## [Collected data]
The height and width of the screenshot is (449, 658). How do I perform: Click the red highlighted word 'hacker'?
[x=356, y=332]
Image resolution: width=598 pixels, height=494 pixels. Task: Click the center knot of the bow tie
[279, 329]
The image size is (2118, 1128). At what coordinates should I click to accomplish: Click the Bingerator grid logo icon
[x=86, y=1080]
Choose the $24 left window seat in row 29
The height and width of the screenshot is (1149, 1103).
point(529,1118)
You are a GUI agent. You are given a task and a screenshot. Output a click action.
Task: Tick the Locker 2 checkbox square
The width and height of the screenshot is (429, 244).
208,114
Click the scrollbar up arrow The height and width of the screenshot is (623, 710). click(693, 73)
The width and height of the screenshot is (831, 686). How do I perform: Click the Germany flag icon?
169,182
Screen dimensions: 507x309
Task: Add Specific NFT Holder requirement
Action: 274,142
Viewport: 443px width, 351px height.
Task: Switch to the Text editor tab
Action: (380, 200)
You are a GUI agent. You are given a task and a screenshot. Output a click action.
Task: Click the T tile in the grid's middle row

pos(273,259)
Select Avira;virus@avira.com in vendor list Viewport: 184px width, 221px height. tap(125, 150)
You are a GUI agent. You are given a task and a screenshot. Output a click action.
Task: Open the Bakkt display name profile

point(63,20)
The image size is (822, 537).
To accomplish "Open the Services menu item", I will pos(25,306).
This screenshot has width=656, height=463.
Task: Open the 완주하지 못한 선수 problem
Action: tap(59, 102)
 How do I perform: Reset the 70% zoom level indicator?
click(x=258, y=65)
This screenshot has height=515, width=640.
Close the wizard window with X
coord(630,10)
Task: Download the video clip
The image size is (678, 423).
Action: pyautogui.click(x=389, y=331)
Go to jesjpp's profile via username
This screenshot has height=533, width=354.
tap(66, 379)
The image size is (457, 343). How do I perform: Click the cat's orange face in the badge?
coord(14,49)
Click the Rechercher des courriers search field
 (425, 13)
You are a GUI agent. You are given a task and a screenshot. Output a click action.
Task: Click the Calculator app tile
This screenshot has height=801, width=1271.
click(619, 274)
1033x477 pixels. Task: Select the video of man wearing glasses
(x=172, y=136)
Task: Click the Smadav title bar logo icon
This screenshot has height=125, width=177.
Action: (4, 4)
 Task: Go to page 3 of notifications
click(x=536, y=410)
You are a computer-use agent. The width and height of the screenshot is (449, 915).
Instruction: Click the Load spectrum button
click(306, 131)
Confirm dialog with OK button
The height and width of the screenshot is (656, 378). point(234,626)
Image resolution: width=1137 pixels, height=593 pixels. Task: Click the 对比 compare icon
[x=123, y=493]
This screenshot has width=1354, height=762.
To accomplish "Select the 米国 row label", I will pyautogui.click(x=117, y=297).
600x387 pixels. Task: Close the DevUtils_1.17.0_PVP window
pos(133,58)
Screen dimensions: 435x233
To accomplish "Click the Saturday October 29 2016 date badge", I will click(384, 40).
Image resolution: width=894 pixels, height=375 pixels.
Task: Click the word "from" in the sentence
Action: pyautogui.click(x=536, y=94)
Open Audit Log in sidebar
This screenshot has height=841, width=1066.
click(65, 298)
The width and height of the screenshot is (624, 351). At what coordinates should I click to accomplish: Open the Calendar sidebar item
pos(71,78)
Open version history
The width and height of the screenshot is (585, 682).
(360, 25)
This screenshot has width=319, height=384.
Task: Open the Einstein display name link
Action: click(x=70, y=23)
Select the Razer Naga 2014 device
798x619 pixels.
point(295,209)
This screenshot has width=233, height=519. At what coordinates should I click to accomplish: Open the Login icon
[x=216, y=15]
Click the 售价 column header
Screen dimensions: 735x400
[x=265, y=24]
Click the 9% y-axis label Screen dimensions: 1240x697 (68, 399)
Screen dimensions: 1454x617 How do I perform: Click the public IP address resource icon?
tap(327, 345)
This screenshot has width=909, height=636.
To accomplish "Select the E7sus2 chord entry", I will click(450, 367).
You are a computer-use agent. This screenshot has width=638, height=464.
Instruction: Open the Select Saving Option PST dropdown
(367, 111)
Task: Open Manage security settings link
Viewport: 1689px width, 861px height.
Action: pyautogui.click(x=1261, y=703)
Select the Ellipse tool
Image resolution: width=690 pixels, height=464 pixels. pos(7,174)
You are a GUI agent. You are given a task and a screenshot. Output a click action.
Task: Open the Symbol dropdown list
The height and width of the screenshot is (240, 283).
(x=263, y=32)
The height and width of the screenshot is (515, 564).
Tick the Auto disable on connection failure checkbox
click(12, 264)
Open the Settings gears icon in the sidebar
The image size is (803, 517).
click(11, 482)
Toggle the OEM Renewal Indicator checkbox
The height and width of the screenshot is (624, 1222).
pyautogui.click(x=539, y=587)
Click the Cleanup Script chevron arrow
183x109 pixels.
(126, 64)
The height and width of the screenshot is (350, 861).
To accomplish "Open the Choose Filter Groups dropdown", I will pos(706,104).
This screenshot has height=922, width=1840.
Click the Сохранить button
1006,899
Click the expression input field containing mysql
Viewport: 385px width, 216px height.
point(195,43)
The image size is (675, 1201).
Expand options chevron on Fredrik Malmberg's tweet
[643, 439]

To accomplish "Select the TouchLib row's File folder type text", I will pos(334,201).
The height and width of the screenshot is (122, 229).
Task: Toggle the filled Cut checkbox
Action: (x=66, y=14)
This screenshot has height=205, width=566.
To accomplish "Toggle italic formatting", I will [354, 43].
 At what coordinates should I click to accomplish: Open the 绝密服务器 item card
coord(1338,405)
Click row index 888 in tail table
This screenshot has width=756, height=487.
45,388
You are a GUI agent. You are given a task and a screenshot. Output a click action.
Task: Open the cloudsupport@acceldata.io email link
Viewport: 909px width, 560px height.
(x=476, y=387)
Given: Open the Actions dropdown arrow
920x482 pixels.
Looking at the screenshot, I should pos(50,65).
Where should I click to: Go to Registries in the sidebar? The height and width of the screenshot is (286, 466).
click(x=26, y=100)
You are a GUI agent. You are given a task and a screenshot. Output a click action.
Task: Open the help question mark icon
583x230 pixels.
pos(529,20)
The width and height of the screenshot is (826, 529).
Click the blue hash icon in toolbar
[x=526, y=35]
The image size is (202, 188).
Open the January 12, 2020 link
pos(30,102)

## [What to work on]
Every line above should be printed again exactly as it stands.

## [Exercise solution]
The height and width of the screenshot is (449, 658). How do I perform: Click the red highlighted word 'hacker'?
[x=356, y=332]
Image resolution: width=598 pixels, height=494 pixels. Task: Click the center knot of the bow tie
[279, 329]
The image size is (2118, 1128). At what coordinates should I click to accomplish: Click the Bingerator grid logo icon
[x=86, y=1080]
Choose the $24 left window seat in row 29
The height and width of the screenshot is (1149, 1103).
point(529,1118)
You are a GUI agent. You are given a task and a screenshot. Output a click action.
Task: Tick the Locker 2 checkbox square
The width and height of the screenshot is (429, 244).
208,114
Click the scrollbar up arrow The height and width of the screenshot is (623, 710). click(693, 73)
The width and height of the screenshot is (831, 686). How do I perform: Click the Germany flag icon?
169,182
Screen dimensions: 507x309
Task: Add Specific NFT Holder requirement
Action: 274,142
Viewport: 443px width, 351px height.
Task: Switch to the Text editor tab
Action: (380, 200)
You are a GUI agent. You are given a task and a screenshot. Output a click action.
Task: Click the T tile in the grid's middle row

pos(273,259)
Select Avira;virus@avira.com in vendor list Viewport: 184px width, 221px height. tap(125, 150)
You are a GUI agent. You are given a task and a screenshot. Output a click action.
Task: Open the Bakkt display name profile

point(63,20)
The image size is (822, 537).
To accomplish "Open the Services menu item", I will pos(25,306).
This screenshot has width=656, height=463.
Task: Open the 완주하지 못한 선수 problem
Action: tap(59, 102)
 How do I perform: Reset the 70% zoom level indicator?
click(x=258, y=65)
This screenshot has height=515, width=640.
Close the wizard window with X
coord(630,10)
Task: Download the video clip
The image size is (678, 423).
Action: pyautogui.click(x=389, y=331)
Go to jesjpp's profile via username
This screenshot has height=533, width=354.
tap(66, 379)
The image size is (457, 343). How do I perform: Click the cat's orange face in the badge?
coord(14,49)
Click the Rechercher des courriers search field
 (425, 13)
You are a GUI agent. You are given a task and a screenshot. Output a click action.
Task: Click the Calculator app tile
This screenshot has height=801, width=1271.
click(619, 274)
1033x477 pixels. Task: Select the video of man wearing glasses
(x=172, y=136)
Task: Click the Smadav title bar logo icon
This screenshot has height=125, width=177.
Action: (4, 4)
 Task: Go to page 3 of notifications
click(x=536, y=410)
You are a computer-use agent. The width and height of the screenshot is (449, 915).
Instruction: Click the Load spectrum button
click(306, 131)
Confirm dialog with OK button
The height and width of the screenshot is (656, 378). point(234,626)
Image resolution: width=1137 pixels, height=593 pixels. Task: Click the 对比 compare icon
[x=123, y=493]
This screenshot has width=1354, height=762.
To accomplish "Select the 米国 row label", I will pyautogui.click(x=117, y=297).
600x387 pixels. Task: Close the DevUtils_1.17.0_PVP window
pos(133,58)
Screen dimensions: 435x233
To accomplish "Click the Saturday October 29 2016 date badge", I will click(384, 40).
Image resolution: width=894 pixels, height=375 pixels.
Task: Click the word "from" in the sentence
Action: pyautogui.click(x=536, y=94)
Open Audit Log in sidebar
This screenshot has height=841, width=1066.
click(65, 298)
The width and height of the screenshot is (624, 351). At what coordinates should I click to accomplish: Open the Calendar sidebar item
pos(71,78)
Open version history
The width and height of the screenshot is (585, 682).
(360, 25)
This screenshot has width=319, height=384.
Task: Open the Einstein display name link
Action: click(x=70, y=23)
Select the Razer Naga 2014 device
798x619 pixels.
point(295,209)
This screenshot has width=233, height=519. At what coordinates should I click to accomplish: Open the Login icon
[x=216, y=15]
Click the 售价 column header
Screen dimensions: 735x400
[x=265, y=24]
Click the 9% y-axis label Screen dimensions: 1240x697 (68, 399)
Screen dimensions: 1454x617 How do I perform: Click the public IP address resource icon?
tap(327, 345)
This screenshot has width=909, height=636.
To accomplish "Select the E7sus2 chord entry", I will click(450, 367).
You are a computer-use agent. This screenshot has width=638, height=464.
Instruction: Open the Select Saving Option PST dropdown
(367, 111)
Task: Open Manage security settings link
Viewport: 1689px width, 861px height.
Action: pyautogui.click(x=1261, y=703)
Select the Ellipse tool
Image resolution: width=690 pixels, height=464 pixels. pos(7,174)
You are a GUI agent. You are given a task and a screenshot. Output a click action.
Task: Open the Symbol dropdown list
The height and width of the screenshot is (240, 283).
(x=263, y=32)
The height and width of the screenshot is (515, 564).
Tick the Auto disable on connection failure checkbox
click(12, 264)
Open the Settings gears icon in the sidebar
The image size is (803, 517).
click(11, 482)
Toggle the OEM Renewal Indicator checkbox
The height and width of the screenshot is (624, 1222).
pyautogui.click(x=539, y=587)
Click the Cleanup Script chevron arrow
183x109 pixels.
(126, 64)
The height and width of the screenshot is (350, 861).
To accomplish "Open the Choose Filter Groups dropdown", I will pos(706,104).
This screenshot has height=922, width=1840.
Click the Сохранить button
1006,899
Click the expression input field containing mysql
Viewport: 385px width, 216px height.
point(195,43)
The image size is (675, 1201).
Expand options chevron on Fredrik Malmberg's tweet
[643, 439]

To accomplish "Select the TouchLib row's File folder type text", I will pos(334,201).
The height and width of the screenshot is (122, 229).
Task: Toggle the filled Cut checkbox
Action: (x=66, y=14)
This screenshot has height=205, width=566.
To accomplish "Toggle italic formatting", I will [354, 43].
 At what coordinates should I click to accomplish: Open the 绝密服务器 item card
coord(1338,405)
Click row index 888 in tail table
This screenshot has width=756, height=487.
45,388
You are a GUI agent. You are given a task and a screenshot. Output a click action.
Task: Open the cloudsupport@acceldata.io email link
Viewport: 909px width, 560px height.
(x=476, y=387)
Given: Open the Actions dropdown arrow
920x482 pixels.
Looking at the screenshot, I should pos(50,65).
Where should I click to: Go to Registries in the sidebar? The height and width of the screenshot is (286, 466).
click(x=26, y=100)
You are a GUI agent. You are given a task and a screenshot. Output a click action.
Task: Open the help question mark icon
583x230 pixels.
pos(529,20)
The width and height of the screenshot is (826, 529).
Click the blue hash icon in toolbar
[x=526, y=35]
The image size is (202, 188).
Open the January 12, 2020 link
pos(30,102)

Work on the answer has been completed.